More than two people have died here.”
The year before, Cam had returned to the Keys to write the book he hoped would make him known on his own merits and not merely as Rick Plummer’s son.
“He’d wanted to be a novelist, after all, and always wrestled with his life being separate from the movies Rick made.”
Then he’d gone off in the family boat and never returned. The boat was discovered adrift, but his body was never recovered.
“They found the boat, Lexi,” Rick said. “Capsized, carried a mile offshore by the current.”
I covered my mouth with my hand. “He was on it? Are you sure?” Already, hot tears were filling my eyes.
“No one’s sure of anything right now.”
Lexi knows why Quinn lied about going on a trip with friends instead of that she was going to the Keys. She’s never believed her father is dead and is determined to find him.
“She never believed Cam died. That was why she healed so fast, shifting back from being moody and abrasive to being her old self. She came down here looking for proof he’s alive, but whatever she found, I’m not strong enough to handle it.”
Lexi and the eye of the storm arrive at the same time. With the appearance of some of the original cast and crew, events soon begin following the original script, but that lasts only so long. Soon Lexi will learn that the truth of what happened on the set 20 years before is much, much deadlier than any fiction a screenwriter could create.
Always the First to Die is a story evolving around the making of a slasher movie that should itself be made into a film.
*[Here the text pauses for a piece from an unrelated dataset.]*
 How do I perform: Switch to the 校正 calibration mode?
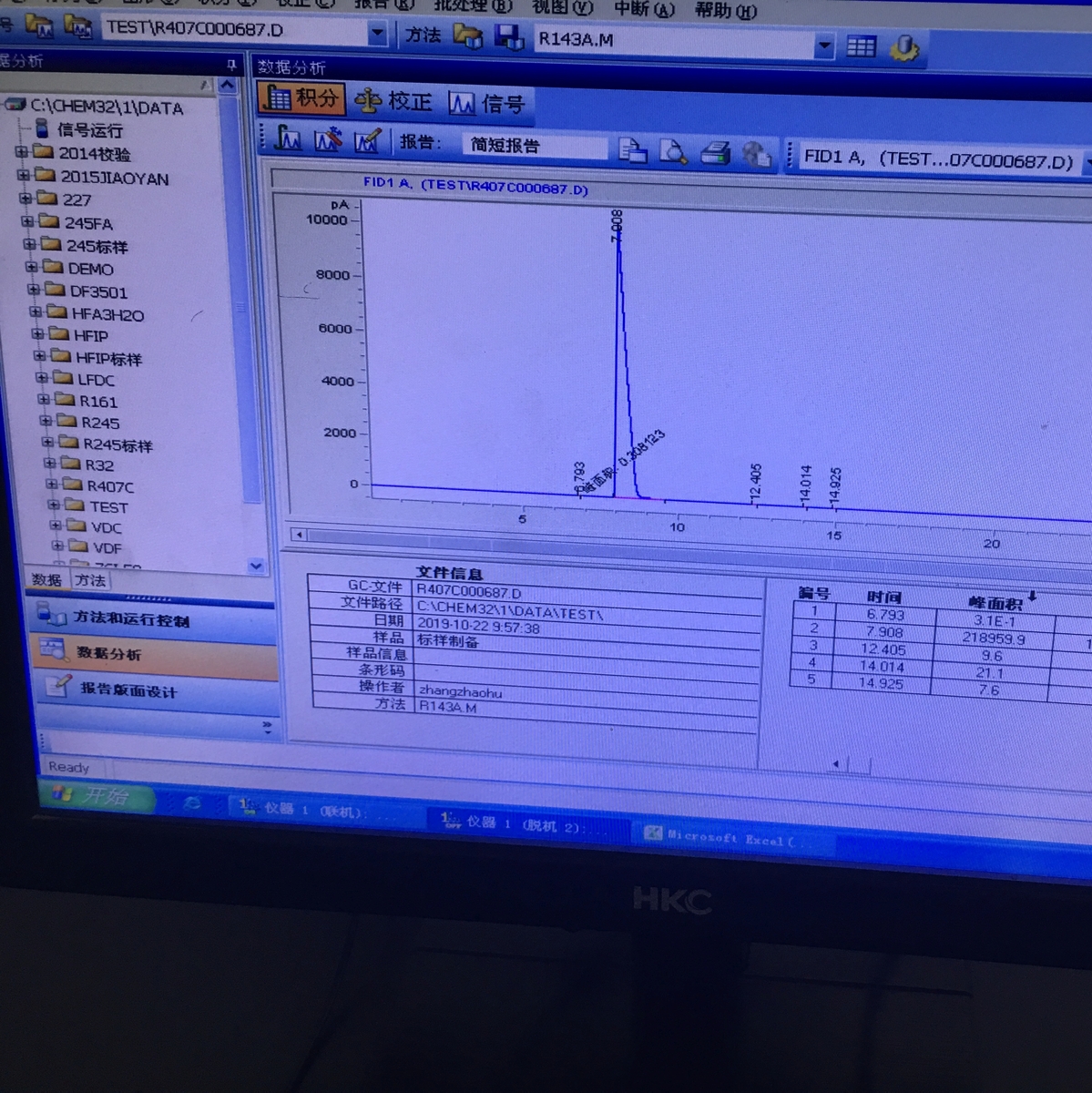pyautogui.click(x=393, y=101)
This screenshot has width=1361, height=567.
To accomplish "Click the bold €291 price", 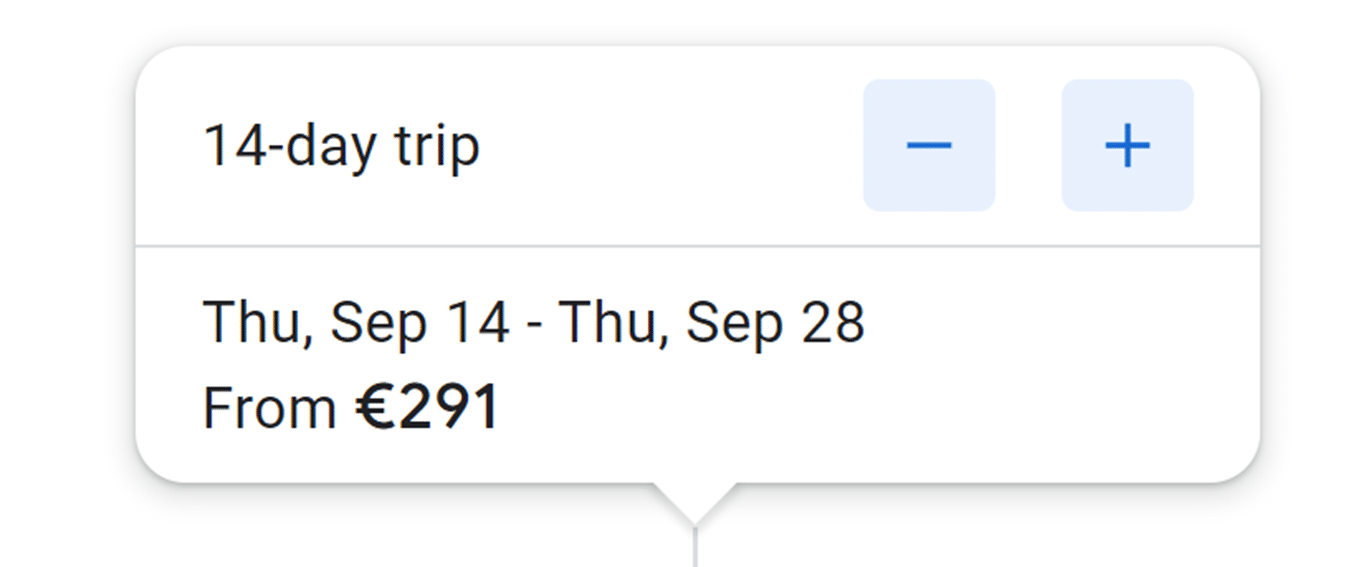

Well-characterized and filled with emotion-producing dialogue and the description of the Florida Keys and the damage done by the hurricane reading like an eyewitness account, the story is told from the killer’s point of view as well as Lexi’s. There are also flashbacks giving us the facts behind the tragedy happening twenty years before that gave Breathless its notoriety. All are insightful and dramatic, and the only objection one might raise is when protagonist and antagonist are giving their stories, it’s in first-person present, which some readers alternately find annoying and confusing.
R. J. Jacobs' novel is a gem that readers of thrillers as well as slasher/horror film aficionados will enjoy, with a tangent of a twist no one expects that will keep both types of audiences begging for more.